Take the bar from the rack, working up to a challenging load for 3 reps. Probably could have gone heavier, but happy with this number and being able to squat pain-free with my knee. 

Wednesday, January 21, 2026

Workout 87 - Festive Endeavor 
Warm up into Workout
5 X 2 Minute Intervals / 1 Minute Rest 
@ 20, 22, 24, 26, 28
 
Skill Piece 
5 X 1 Minute Intervals: 
Legs only powerful strokes into rowing @ 24
 
Workout
5 X 4 Minute Intervals / 2 Minutes Rest
The damper will change with each interval: 5 // 8 // 3 // 6 // 1

For the 'work' interval, the first minute will be done at r24. The next minute, we are going to drop our rate to r20 and for the final two minutes, bump up to r26. Intensity level needs to be moderate since we are doing five intervals.

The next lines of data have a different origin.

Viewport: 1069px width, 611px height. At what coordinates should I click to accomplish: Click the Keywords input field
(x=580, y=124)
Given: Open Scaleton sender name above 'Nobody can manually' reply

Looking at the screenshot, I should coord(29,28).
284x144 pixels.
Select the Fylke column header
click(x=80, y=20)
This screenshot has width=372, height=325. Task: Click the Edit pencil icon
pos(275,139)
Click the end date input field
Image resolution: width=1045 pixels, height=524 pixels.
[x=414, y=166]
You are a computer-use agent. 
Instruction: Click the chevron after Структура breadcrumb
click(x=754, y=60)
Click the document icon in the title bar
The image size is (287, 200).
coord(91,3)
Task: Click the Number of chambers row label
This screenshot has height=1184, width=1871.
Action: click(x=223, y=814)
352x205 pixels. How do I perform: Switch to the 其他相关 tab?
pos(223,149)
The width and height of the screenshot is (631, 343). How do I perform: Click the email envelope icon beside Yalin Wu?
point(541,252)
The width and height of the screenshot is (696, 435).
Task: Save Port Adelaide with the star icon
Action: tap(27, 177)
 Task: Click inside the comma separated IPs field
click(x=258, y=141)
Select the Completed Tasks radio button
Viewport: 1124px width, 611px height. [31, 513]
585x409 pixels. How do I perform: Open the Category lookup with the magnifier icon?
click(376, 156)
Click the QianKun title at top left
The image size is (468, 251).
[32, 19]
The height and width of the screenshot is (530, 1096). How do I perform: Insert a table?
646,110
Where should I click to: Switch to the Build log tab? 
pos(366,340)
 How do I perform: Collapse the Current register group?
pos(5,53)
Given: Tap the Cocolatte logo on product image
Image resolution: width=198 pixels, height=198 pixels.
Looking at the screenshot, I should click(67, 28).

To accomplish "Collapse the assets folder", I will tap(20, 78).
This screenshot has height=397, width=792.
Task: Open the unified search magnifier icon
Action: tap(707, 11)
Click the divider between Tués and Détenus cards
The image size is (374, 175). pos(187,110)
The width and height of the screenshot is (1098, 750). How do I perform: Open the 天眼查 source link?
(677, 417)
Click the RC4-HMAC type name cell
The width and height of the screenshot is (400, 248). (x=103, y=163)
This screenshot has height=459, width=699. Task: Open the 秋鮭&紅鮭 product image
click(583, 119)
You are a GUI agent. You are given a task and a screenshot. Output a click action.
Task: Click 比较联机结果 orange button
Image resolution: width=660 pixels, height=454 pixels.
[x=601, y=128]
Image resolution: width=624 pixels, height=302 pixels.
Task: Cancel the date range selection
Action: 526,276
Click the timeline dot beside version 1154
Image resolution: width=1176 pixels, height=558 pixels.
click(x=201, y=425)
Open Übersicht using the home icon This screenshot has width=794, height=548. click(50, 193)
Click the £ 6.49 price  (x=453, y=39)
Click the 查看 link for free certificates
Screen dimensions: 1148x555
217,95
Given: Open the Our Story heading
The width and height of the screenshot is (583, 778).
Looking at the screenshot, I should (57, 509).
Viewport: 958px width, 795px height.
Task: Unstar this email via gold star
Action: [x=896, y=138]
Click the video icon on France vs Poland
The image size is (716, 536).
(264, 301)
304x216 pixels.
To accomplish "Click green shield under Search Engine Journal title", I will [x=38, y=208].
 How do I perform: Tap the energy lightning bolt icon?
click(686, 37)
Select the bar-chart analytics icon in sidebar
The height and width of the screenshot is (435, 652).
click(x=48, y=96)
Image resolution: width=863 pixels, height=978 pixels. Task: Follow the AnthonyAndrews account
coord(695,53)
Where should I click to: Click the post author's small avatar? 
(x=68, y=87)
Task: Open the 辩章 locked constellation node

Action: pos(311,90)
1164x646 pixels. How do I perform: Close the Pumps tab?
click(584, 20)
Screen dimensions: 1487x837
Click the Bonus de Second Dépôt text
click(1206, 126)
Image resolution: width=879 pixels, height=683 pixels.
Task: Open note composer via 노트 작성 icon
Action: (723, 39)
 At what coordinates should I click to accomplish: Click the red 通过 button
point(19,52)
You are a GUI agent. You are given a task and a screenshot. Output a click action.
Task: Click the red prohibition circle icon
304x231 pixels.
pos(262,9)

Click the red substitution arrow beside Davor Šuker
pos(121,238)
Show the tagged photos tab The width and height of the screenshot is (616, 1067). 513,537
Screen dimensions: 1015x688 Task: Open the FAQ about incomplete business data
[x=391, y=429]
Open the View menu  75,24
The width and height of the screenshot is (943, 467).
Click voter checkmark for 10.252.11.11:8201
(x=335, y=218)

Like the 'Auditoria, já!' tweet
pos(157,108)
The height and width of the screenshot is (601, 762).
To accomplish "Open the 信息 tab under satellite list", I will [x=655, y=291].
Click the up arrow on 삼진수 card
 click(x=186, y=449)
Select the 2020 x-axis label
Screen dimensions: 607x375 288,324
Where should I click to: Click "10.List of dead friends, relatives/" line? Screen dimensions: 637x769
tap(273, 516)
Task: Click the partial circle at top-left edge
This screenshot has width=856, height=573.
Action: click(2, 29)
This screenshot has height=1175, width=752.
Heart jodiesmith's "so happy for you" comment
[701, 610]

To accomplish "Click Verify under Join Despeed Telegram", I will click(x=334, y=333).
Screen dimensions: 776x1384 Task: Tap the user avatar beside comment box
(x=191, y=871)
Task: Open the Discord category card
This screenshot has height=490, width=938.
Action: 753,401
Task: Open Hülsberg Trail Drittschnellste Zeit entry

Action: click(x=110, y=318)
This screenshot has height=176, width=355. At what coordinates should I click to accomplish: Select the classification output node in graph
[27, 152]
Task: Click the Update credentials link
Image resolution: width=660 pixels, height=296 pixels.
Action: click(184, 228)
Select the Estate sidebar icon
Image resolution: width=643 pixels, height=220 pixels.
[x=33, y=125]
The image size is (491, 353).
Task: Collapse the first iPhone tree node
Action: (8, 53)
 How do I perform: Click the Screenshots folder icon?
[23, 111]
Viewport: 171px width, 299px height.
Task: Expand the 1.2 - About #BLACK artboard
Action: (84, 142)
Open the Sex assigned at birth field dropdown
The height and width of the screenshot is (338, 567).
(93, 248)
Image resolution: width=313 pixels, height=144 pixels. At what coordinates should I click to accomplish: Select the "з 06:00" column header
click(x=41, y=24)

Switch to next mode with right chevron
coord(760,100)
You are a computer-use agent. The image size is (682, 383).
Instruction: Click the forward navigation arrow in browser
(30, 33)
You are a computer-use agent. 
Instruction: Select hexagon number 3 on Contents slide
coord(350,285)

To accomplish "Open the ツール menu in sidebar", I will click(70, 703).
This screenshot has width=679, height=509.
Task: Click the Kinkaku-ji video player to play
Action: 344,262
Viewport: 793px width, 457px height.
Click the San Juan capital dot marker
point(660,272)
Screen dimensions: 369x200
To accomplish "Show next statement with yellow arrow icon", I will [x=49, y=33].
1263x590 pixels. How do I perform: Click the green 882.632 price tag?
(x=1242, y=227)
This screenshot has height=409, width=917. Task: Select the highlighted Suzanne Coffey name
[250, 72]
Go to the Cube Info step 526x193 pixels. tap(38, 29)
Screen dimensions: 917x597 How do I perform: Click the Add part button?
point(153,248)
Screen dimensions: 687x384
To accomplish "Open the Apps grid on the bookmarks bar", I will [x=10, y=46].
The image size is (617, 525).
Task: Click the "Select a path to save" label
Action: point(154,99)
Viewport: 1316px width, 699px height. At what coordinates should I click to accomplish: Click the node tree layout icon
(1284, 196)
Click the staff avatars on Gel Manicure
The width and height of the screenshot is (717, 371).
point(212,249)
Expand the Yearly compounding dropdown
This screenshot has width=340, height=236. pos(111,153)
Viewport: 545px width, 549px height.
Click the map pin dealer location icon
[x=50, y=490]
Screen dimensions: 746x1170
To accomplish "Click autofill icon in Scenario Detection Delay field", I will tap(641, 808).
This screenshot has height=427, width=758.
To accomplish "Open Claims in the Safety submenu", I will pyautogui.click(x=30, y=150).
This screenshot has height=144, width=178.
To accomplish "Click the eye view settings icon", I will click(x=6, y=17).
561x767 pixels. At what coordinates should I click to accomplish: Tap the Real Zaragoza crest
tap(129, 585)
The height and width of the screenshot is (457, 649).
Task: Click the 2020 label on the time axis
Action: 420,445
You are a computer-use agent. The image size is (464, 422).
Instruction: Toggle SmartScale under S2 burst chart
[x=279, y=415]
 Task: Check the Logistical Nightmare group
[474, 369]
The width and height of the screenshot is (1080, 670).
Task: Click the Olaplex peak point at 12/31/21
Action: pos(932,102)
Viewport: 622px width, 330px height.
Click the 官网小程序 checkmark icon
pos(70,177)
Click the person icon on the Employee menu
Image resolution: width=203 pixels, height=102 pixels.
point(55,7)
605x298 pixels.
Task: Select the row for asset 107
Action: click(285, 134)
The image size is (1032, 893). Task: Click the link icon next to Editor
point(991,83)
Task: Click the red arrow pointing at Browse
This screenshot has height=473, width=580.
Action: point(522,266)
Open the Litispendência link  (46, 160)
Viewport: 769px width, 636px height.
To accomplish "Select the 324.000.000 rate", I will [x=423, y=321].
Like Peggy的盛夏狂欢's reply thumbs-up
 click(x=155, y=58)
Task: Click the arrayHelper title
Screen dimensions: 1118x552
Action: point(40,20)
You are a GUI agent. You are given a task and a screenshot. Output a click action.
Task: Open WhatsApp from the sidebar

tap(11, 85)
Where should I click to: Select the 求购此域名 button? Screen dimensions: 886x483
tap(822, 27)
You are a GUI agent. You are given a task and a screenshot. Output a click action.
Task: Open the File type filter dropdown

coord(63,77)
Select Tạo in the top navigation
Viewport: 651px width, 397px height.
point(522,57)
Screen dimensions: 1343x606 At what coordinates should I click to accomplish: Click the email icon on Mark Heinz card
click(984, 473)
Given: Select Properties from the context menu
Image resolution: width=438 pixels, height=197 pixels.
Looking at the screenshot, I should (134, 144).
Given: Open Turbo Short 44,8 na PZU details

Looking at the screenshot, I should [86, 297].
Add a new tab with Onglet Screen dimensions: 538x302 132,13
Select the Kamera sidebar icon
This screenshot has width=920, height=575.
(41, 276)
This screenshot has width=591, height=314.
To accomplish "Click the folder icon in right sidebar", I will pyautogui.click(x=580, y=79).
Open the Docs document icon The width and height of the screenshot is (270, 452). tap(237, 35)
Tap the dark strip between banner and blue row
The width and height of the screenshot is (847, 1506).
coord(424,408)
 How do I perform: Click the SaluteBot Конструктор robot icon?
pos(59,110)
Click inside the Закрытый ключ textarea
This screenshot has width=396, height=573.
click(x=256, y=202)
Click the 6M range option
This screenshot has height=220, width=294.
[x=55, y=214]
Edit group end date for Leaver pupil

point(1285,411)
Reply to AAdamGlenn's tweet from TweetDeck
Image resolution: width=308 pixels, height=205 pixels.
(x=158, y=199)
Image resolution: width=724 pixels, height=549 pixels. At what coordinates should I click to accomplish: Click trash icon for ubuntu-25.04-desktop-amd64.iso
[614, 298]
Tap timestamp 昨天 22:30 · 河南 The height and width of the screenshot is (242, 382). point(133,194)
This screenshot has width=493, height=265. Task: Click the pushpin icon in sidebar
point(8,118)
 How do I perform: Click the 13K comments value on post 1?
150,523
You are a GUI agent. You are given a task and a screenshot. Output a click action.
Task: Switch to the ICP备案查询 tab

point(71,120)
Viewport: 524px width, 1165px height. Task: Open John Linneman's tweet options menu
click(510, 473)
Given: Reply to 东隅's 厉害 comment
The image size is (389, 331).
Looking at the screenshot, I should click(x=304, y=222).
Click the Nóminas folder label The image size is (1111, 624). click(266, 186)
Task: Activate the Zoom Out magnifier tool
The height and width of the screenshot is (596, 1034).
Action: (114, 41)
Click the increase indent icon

Sneaky volume today – between the warmup, skill work and actual workout, I logged 9000 meters. 

Tuesday, January 20, 2026

On the Concept 2:
Intervals of 4 mins, 3 mins, 2 mins, 1 min, 2 mins, 3 mins, 4 mins
2 mins rest between each 
Rates: 18-20-22-24-22-20-18

Row seven intervals in a pyramid of 4-3-2-1-2-3-4 minutes, with two minutes of rest in between each piece. Paddle lightly (or not) during the rest periods. Short on time so used the first interval as more of a warmup. Try to go faster on the back half. 

Monday, January 19, 2026

Jan 2024 CTC 
Row six intervals of 250m at 20 (or fewer) strokes per minute
Rest one minute
Record the 250m result for your slowest interval

Score: 2:00.0 (1st interval)

My initial plan was to do 2x4000 with :30 rest but pivoted to this short but powerful CTC. This should be a controlled max effort with the goal of keeping each interval above 200W. 

Then, work to a heavy snatch
Best lift was 145-pounds, but there was too much of a press-out at the top. Drop under the bar a bit to try and fix this. Best good lift was 140-pounds.